__Task goal__: Arrange the lines from the one containing "Click 'Create a New Station...'" through the one containing "Action: coord(99,560)", inclusive, as a Markdown table with columns Row and Line, skipping blank lines. Leave the pictures out.

__Material to process__:

▬▬▬▬▬▬▬▬▬▬

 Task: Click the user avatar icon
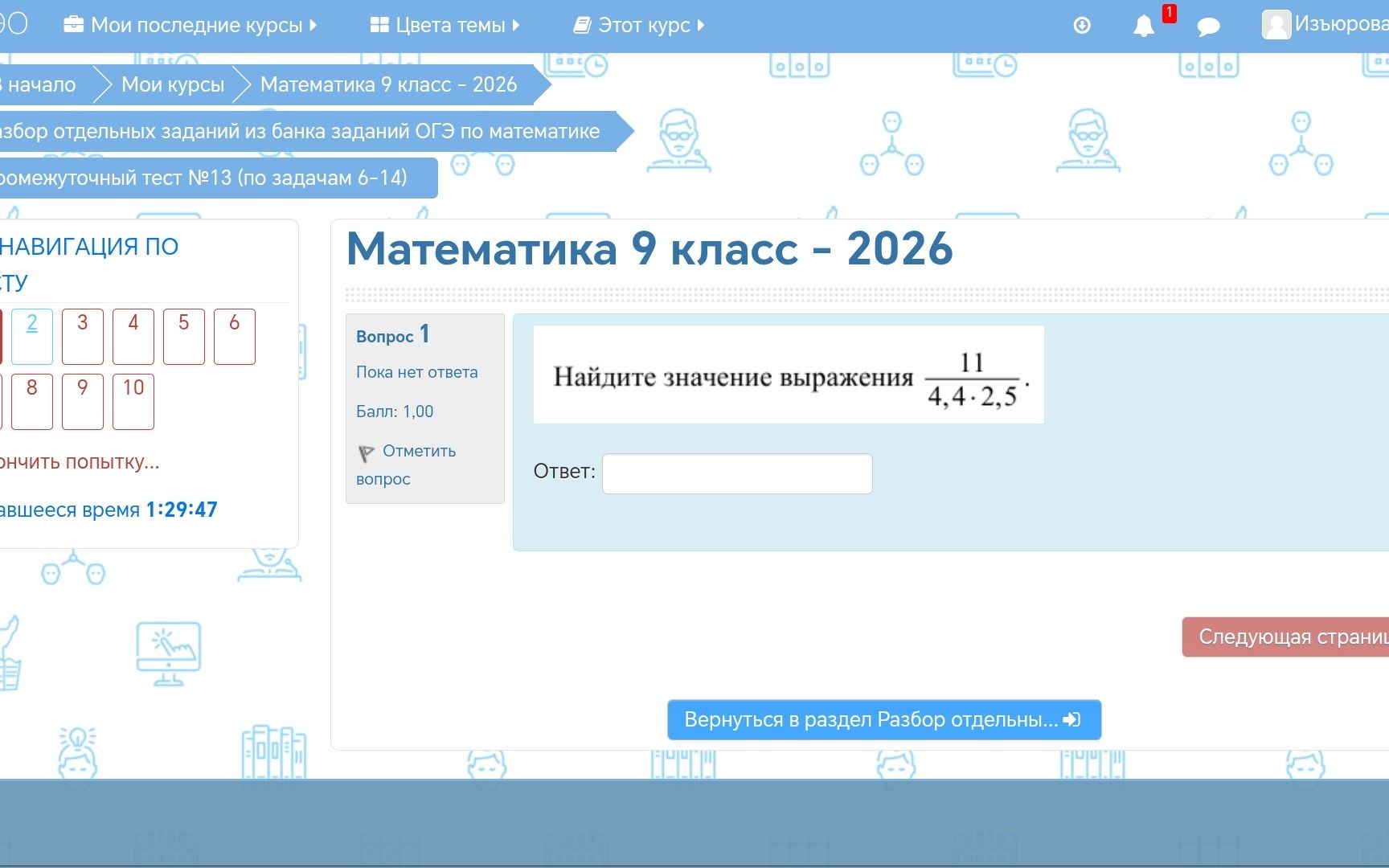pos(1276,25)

▬▬▬▬▬▬▬▬▬▬

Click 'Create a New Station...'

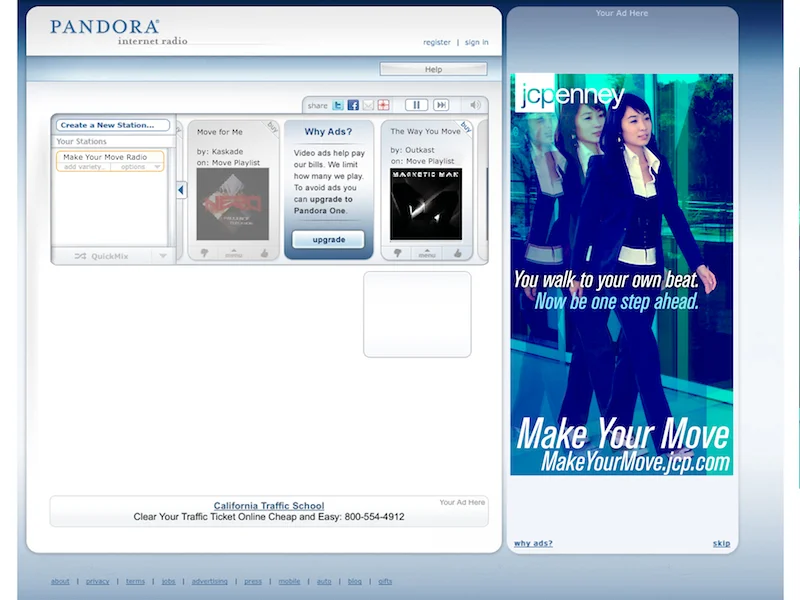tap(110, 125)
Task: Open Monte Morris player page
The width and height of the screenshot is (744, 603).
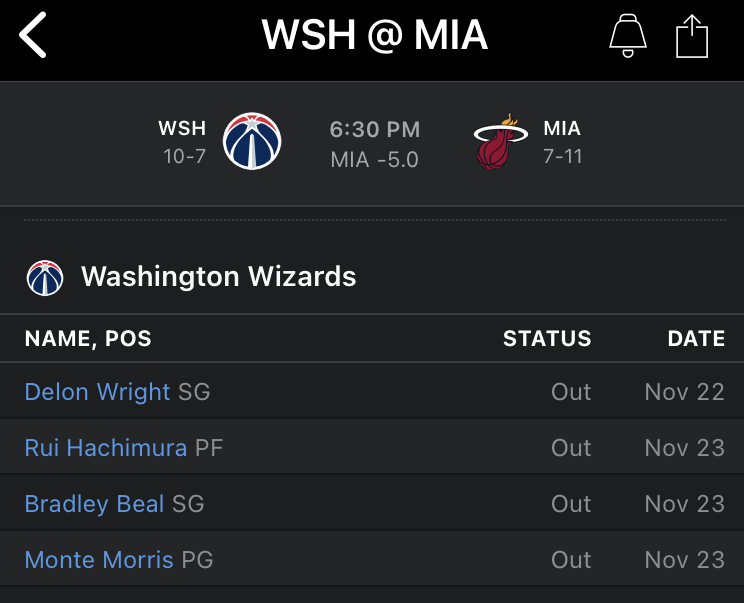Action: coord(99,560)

▬▬▬▬▬▬▬▬▬▬

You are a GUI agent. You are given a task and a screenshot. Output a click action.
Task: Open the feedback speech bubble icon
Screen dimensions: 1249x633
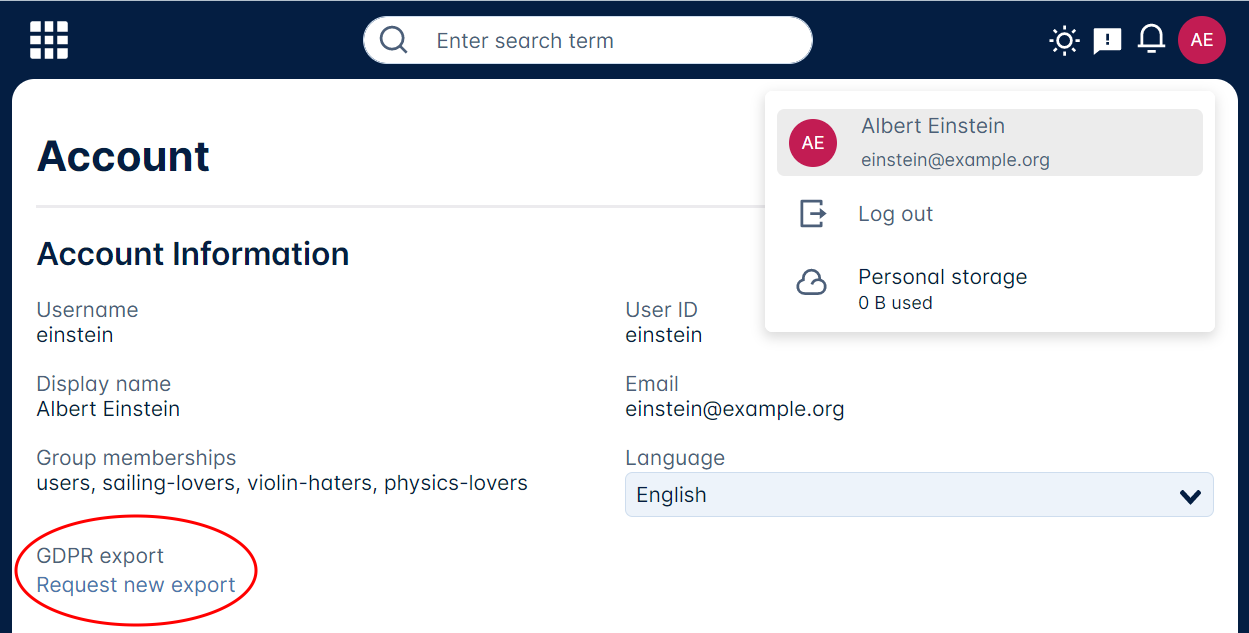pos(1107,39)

▬▬▬▬▬▬▬▬▬▬

__Right answer__:
| Row | Line |
|---|---|
| 1 | Click 'Create a New Station...' |
| 2 | tap(110, 125) |
| 3 | Task: Open Monte Morris player page |
| 4 | The width and height of the screenshot is (744, 603). |
| 5 | Action: coord(99,560) |